**** Passage extrait

Beaucoup de gens inscrits se cherchent un emploi. Or, actuellement, comment fait-on pour se faire voir ? Ce n’est pas pour rien qu’il y a un développement accéléré des technologies pour regrouper les gens en ligne en ce moment.

Jacques-André Dupont, président et chef de la direction de C2 International

Cocktails, soupers au restaurant, bals, rondes de golf, rencontres fortuites… L’agenda social d’affaires est mis sur pause, mais le besoin de socialiser demeure. « Tous nos lieux communs ont disparu, note Sébastien Fauré, partenaire-fondateur du Regroupement des firmes de services professionnels indépendantes (RFSPI) et chef de la direction de l’agence de publicité bleublancrouge. Le flux d’opportunités non prévu n’existe plus. »

Afin que les entrepreneurs et gens d’affaires puissent rester en contact et échanger sur leurs problématiques, le RFSPI a organisé un évènement en deux dates, en juillet et septembre. Baptisé Conquête 2021, il a réuni une centaine de personnes. « On a créé des espaces d’échanges sécuritaires et on a mis en contact des gens qui auraient le potentiel de s’aider, explique Sébastien Fauré. Les inscriptions ont été rapides. C’était un besoin criant d’avoir des conversations entre personnes de même calibre. Le niveau de la conversation monte ainsi de trois crans. On se dit plus de vérités. On écoute autrement. »

********
**** Entrées extraites

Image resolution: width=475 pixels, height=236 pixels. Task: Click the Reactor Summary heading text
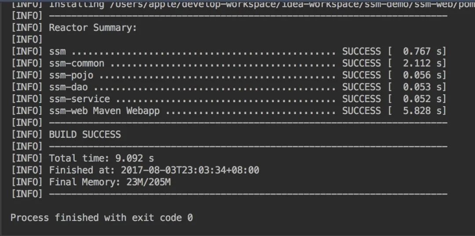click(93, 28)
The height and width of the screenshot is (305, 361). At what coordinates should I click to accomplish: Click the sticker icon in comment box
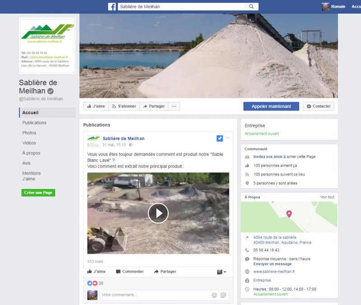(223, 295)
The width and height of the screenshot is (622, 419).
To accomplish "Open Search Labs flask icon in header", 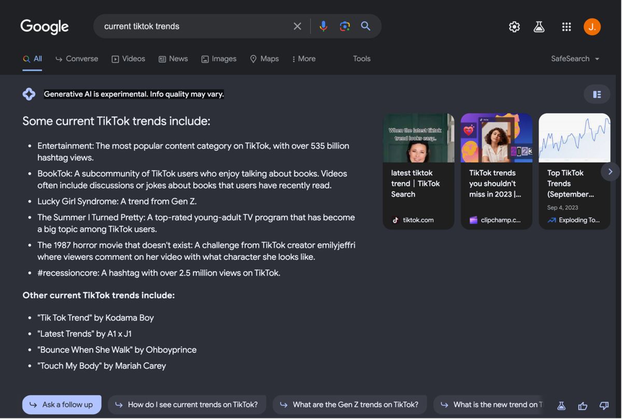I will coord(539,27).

********
**** Entrées extraites

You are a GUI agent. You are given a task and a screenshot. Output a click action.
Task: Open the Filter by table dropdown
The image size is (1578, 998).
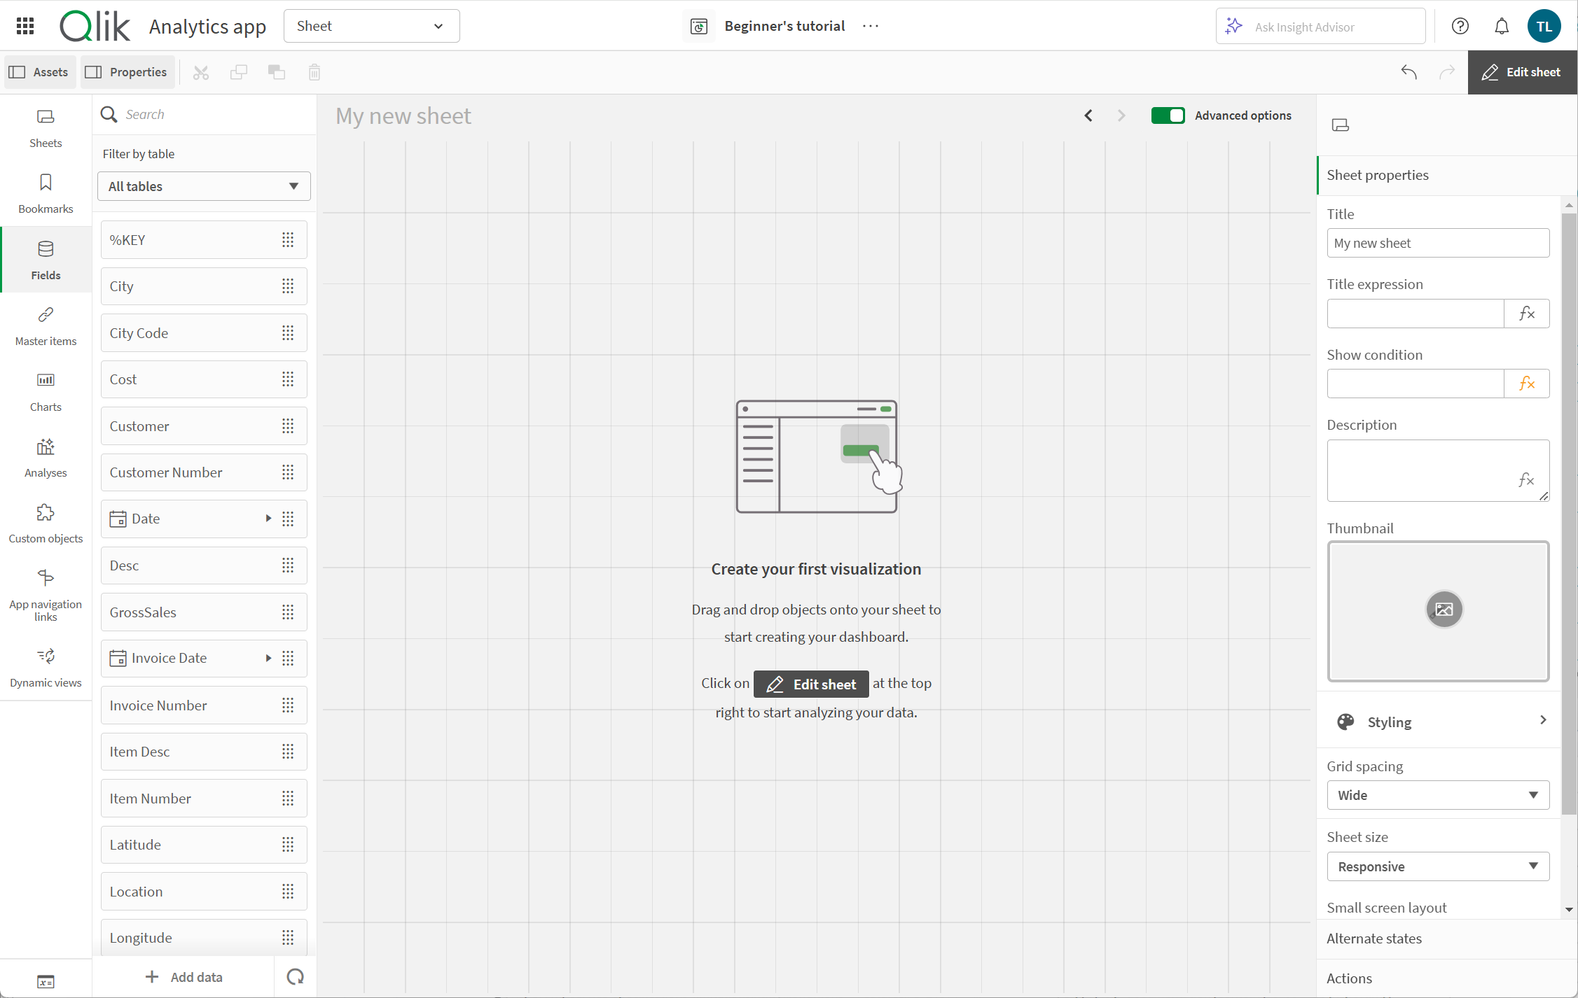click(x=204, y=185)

********

▶ [Consigne]
D'après le passage extrait, combien de personnes ont pris part à l'évènement Conquête 2021 ?

▶ [Résultat attendu]
Une centaine de personnes.